DS:I did church work. I worked for the Social Service Department. I used to
volunteer. That's what I did, a lot of volunteer. And I would keep busy; keep
those children straight at church.
HT:That was a full-time job, I bet.
DS:But they were old. They were older, like sixteen to twenty. I still have a
bunch now. They come and see me, and sometimes they decide they want to eat with
me. They'll come and bring their food, put it on the table, and we all sit down
together and talk. I mean, they talk and talk and talk.
01:02:00
I say, "I know you all think you know a lot," I say, "but, you know, I used to
do the same thing." But I enjoyed the children, those young people at church,
more than I enjoyed anything I've ever done, I think.
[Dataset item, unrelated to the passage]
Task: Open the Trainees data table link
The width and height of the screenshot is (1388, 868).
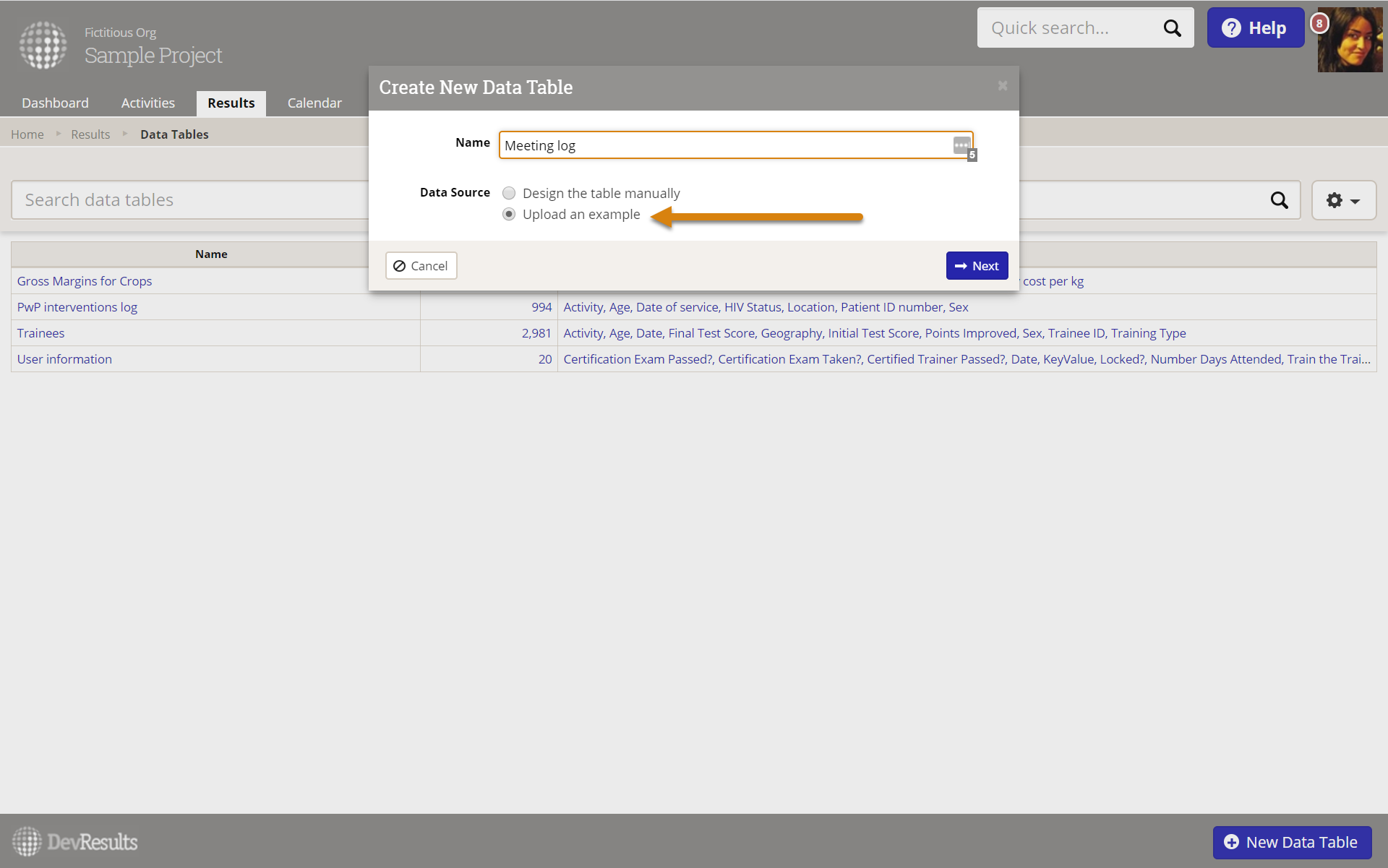Action: [40, 333]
HT:Sounds like a wonderful thing. Would you consider yourself to be an
independent person?
DS:Well, that's what people say. [laughs]
HT:Do you think the military made you that way, or were you independent before
you joined the WAC?
DS:I think that I was more less--had that attitude of being independent. I was
so frightened, but I was still independent.
HT:Would you consider yourself to be a pioneer or a trailblazer or a trendsetter
because you went in the service when not many women did that sort of thing?
01:03:00
DS:My daughter-in-law says I'm a trailblazer. [laughter]
HT:Did you agree with her?
DS:Some things, yes.
HT:Would you consider yourself to be a feminist?
DS:No. No. I might be. I might come on to people as being a feminist, but I
don't think so.
HT:How do you feel about women--of course, now it's quite different from when
you were in the military. Women can do just about any type of job in the
service. They even participate in combat and that sort of thing. How do you feel
about that?
DS:I don't think I would want to participate in it, but I say if they want to,
01:04:00let them. That's what I think.
HT:Because when you were in the military, you were very restricted in what you
could do for a number of reasons. Women today have a much wider scope of things
they can do now, I think because of women like yourself who, fifty-five years
ago, you were in the military and just were trailblazers and allowed women to do
all kinds of things there they couldn't have before.
Who were some of your heroes and heroines during World War II or even after? Who
did you admire and respect?
DS:Maya Angelou.
HT:Have you ever met her?
01:05:00
DS:Have I? I think so.
HT:Because she still lives in Winston-Salem. I think she teaches at Wake Forest.
DS:Wake Forest, yes.
HT:What about her makes her a heroine to you?
DS:She's not afraid of anything. Of course, I guess I'm older than she is. But
she doesn't--you know, it bothers me to see people who, "I can't do[inaudible]
so what would people say?"
I don't care what they say. They're going to talk anyway. So it doesn't make any
difference to me. If I want to do something, I want to do it, and I will do it.
If God gives me life, I'll do it. And if I believe that I can depend on Him, I
believe that, that I can depend on God for anything. He says, "Through God, all
01:06:00things are possible."
HT:You mentioned Maya Angelou. Have you read any of her writings?
DS:When I was in school. Don't ask me "What were they?" [laughter]
HT:But you evidently [unclear] personally. What about during the war, when you
were in the military? Can you think of anybody who stood out in your mind as
being particularly brave or you would classify as a hero or heroine?
DS:No.
HT:Have you ever heard of Dr. Mary McLeod Bethune?
DS:Yes.
HT:You're familiar with her?
DS:Yes.
HT:I don't know a great deal about her. I've just heard she's an educator. She
was an advisor to President Roosevelt. Apparently, she was quite active at that
01:07:00time in getting a better life for the black people and stuff. Is my
understanding of that correct?
DS:Yes.
HT:Did you ever have a chance to meet her or anything like that?
DS:No, I didn't.
HT:I think I've asked just about all the questions that I can think of about
your military time and that sort of thing. Is there anything that you'd like to
add to the interview that we haven't covered? We've covered such a variety of things.
DS:I don't know. How they going to put it together, you don't know? [laughter]
HT:Well, the transcriber will put it down exactly as we've talked. So we'll see
how it comes out. I do thank you for talking to me this afternoon. It's always a
joy to listen to the various stories.